Gözlerini kırpıştırdı “Ama sen sağlaksın.” Sağ ol Kaya ben bilmiyordum. “Öyle çıktı bir an ağzımdan işte sorgulama da yardım et. Etmeyeceksen söyle.” Bunu söylediğim anda yardım edeceğine çok emindim. Biz birbirimizden başka tutunacak dalı olmayan iki arkadaştık zamanında. Belki ben isteyerek yok oldum ama o ailesini isteyerek bırakmamıştı.

“Tamam, lan gel.” Kaşığını eline alarak bana yedirmeye başladığında gülümsedim. Bana kıyamayacağını biliyordum.

Sıcak yemek bir anda ağzıma geldiğinde yanmıştım. Anlaşılan biraz kıyıyordu. Hızla sağ elimle bilerek masaya dökerek ayrandan içtiğimde Kaya’ya ters bakışlar atıyordum. O ise oldukça memnundu halinden. “Kusura bakma Demir’im yanlışlıkla oldu.”

Asel’in dikkati bizim üzerimize çekildiğinde dişlerimi sıkarak “Sorun değil Kaya.” Demek zorunda kalsam da ben ona yalnız kaldığımızda sorardım.

Sessizce yemekleri yenilirken masaya aniden diğerleri gelmişti. Ölüm timi. Benim timimdi. Ve tabi Mert. Gözlerimi kısarak ona baktığımda o gülümseyerek Asel’in saçlarından öpüp yerine geçmişti. O saçlar sadece benimdi! Ben sinirle ona bakarken Kaya kaşığı dudaklarıma doğru bastırıyordu içmem için.
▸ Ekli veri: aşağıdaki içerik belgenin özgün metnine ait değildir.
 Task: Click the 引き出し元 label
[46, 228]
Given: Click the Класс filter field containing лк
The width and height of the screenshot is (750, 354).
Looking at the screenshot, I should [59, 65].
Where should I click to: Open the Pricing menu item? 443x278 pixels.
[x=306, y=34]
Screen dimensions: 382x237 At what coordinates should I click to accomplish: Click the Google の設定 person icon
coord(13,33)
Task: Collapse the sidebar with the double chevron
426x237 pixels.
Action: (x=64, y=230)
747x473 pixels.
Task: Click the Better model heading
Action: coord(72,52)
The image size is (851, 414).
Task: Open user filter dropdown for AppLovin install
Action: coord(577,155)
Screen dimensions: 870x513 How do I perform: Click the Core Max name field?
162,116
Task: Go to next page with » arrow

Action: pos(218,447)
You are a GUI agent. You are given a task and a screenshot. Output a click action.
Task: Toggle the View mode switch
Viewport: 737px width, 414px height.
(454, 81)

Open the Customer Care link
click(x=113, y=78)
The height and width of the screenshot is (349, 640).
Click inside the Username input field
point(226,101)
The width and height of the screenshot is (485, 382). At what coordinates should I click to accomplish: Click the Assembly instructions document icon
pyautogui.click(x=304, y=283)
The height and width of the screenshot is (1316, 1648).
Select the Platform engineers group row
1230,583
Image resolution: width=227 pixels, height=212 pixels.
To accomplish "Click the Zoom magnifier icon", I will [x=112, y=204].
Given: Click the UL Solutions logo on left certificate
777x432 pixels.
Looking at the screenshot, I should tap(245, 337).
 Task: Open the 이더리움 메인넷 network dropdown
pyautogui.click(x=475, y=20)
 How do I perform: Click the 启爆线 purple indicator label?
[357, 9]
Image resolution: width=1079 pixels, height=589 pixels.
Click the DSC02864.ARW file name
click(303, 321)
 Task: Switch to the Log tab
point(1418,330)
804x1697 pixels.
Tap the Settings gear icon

“Dostum eğer sakin olmazsan her şeyi batıracaksın. Asel’in senden korkmasını istemezsin değil mi?” Kulağımın dibine kadar girip söylediği cümleye hak verdim. Ben farkında olmadan yumruk yaptığım elim bile gevşemişti. Onun benden korkma düşüncesi bile beni deli ediyordu. Hem ne diye korkacaktı ki? Sonuçta o saçlar hep benimdi!

“Demir senin kolun daha iyileşmedi mi aslanım?” Diyen Agah ağabeyin sesini işitmemle ona döndüm. “Hâlbuki içtima da gayet iyiydin.”

Sertçe yutkunurken bakışlarım yandan Asel’e kaydı. Ne desem kendimi ele verecektim. İçtima beni yakmıştı! Gözlerini Agah ağabeyin yeşillerine çevirdim. Boğazımı hafifçe temizledim “İçtimadan sonra biraz ağrı oldu.” Dedim. Sesimi sabit tutmam gerekmişti.

Bana inanmayan bakışların farkında olsam da ses edilmemişti. Asel’imin yanında oturan Kerem’in onu dürtmesiyle ona döndü. “Ne var krem burule?”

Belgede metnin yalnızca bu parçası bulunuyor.